**THE TASK**
Transcribe the rows starting with the line that contains "Viewport: 706px width, 1568px" and continuing through the end of the rows, keeping every character unchanged.

—————

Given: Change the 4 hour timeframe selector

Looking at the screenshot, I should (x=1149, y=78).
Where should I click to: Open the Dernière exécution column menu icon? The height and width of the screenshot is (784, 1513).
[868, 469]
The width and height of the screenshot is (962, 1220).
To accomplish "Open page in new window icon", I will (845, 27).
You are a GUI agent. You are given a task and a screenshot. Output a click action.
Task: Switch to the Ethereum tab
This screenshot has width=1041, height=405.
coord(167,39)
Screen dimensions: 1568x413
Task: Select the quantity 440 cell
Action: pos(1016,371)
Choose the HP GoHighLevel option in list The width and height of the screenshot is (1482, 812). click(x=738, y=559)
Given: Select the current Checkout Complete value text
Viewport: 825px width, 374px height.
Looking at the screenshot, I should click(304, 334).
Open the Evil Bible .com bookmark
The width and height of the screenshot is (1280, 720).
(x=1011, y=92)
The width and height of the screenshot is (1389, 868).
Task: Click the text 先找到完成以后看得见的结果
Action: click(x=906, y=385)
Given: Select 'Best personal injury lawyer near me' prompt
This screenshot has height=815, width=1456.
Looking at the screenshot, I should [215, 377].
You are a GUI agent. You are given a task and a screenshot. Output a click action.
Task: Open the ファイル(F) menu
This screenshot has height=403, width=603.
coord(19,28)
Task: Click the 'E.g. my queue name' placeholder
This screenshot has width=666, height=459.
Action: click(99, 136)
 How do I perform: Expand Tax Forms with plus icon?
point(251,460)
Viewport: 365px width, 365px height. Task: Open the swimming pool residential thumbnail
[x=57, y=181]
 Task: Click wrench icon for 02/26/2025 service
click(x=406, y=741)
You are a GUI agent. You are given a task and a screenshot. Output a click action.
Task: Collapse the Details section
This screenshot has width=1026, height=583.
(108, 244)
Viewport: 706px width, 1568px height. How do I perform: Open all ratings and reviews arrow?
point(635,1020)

—————

**SOLUTION FOR THIS PROBLEM**
Viewport: 706px width, 1568px height. How do I perform: Open all ratings and reviews arrow?
point(635,1020)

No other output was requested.